A Weekend Guide To Hiking Yosemite National Park In The Winter

Yosemite National Park is a snowy paradise that attracts visitors and locals from California and beyond. Imagine glistening snowy peaks, hidden ski slopes, the glorious lava-like phenomena — Firefall — and ice skating beneath the moon-lit Half Dome. This park transforms into an adventurous outdoor activities wonderland for winter sports and nature enthusiasts. If you’re planning to visit Yosemite during the winter, here’s what you need to know about planning a relaxing (yet adventurous) weekend in the park.
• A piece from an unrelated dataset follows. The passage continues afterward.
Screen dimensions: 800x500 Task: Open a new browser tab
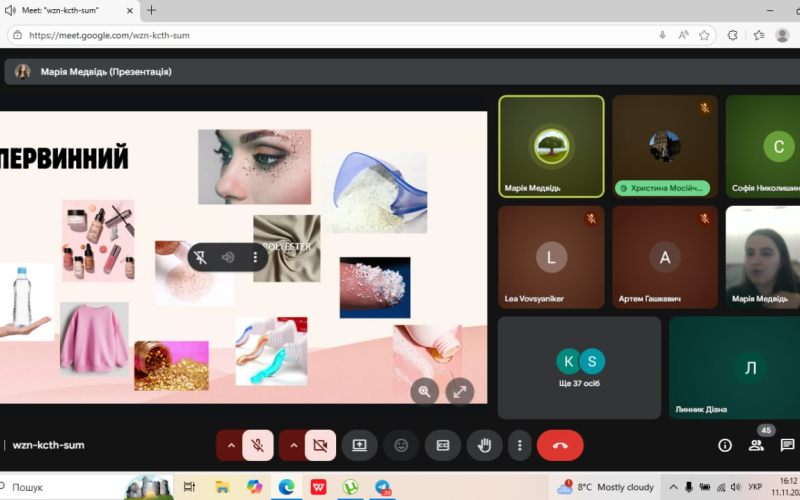tap(152, 10)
First off, the winter season in Yosemite begins in late November and ends in March, depending on the year. These wintery conditions create prime photo options, but often there’s more planning involved when it comes to designing your trip. It’s often frigid, cold, and snowy depending on the year, with the average low temperatures around 30 degrees Fahrenheit. 
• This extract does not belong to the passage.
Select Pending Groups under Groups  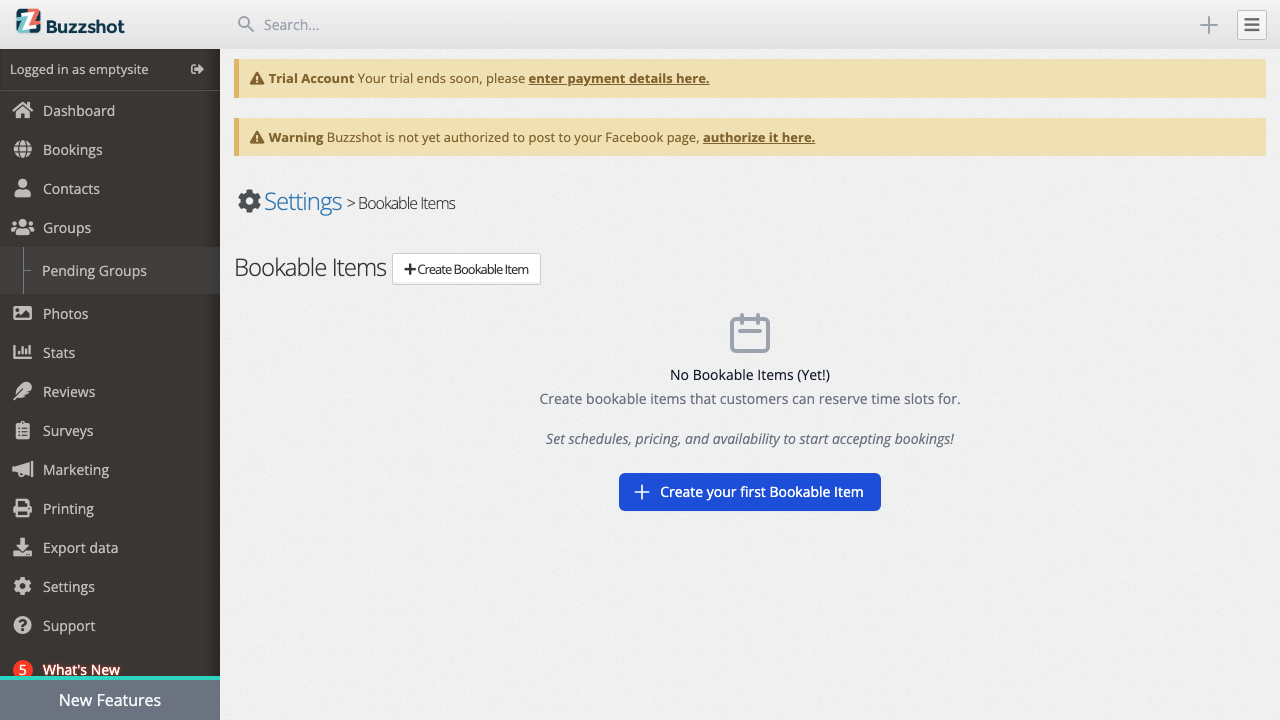tap(94, 270)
Since Yosemite is located in the sunshine state, it’s not rare to see snowy peaks paired with bright sunshine, and average temperatures around 49 degrees Fahrenheit. With this in mind, it’s important to pack sunscreen before heading up the mountainside to explore the park. 

Below you’ll find an itinerary to craft your own adventure in the park. Feel free to switch up the days according to your schedule. Add in extra hikes if you’re keen on hiking all day, or omit a day if you're short on time. If you only have one day to explore the park, here’s a 24-hr Yosemite itinerary. 
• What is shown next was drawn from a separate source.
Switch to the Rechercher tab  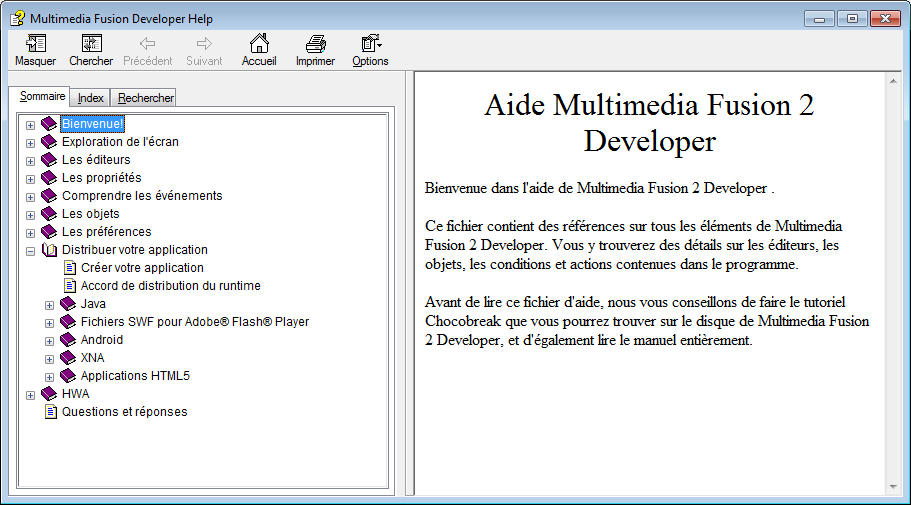[x=146, y=98]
Tip: New to Firefall? Firefall is when Horsetail Fall located on the east side of the famed El Capitan looks like fire oozing 1,575 feet down the mountainside. Do not confuse the annual natural occurrence with its namesake "Firefall" which began in 1871 when embers were pushed over Glacier Point. The original unnatural practice ended in 1968. However, the natural optical magic has occurred for millennia. Witness it for yourself in mid-to-late February each year.

Horsetail Fall Event

Whether you’re planning to arrive late afternoon or evening, consider taking it easy on day one and grab dinner in Oakhurst. Located right outside the South Gate, Oakhurst is the last major town you’ll see before scaling the glorious woods by car. Similar to Yosemite, this town lies in the Sierra Nevada Forest and is home to just under 13,000 people. It sits at an elevation of 2,274 feet and offers charming views of the Sierra Nevada Mountains. 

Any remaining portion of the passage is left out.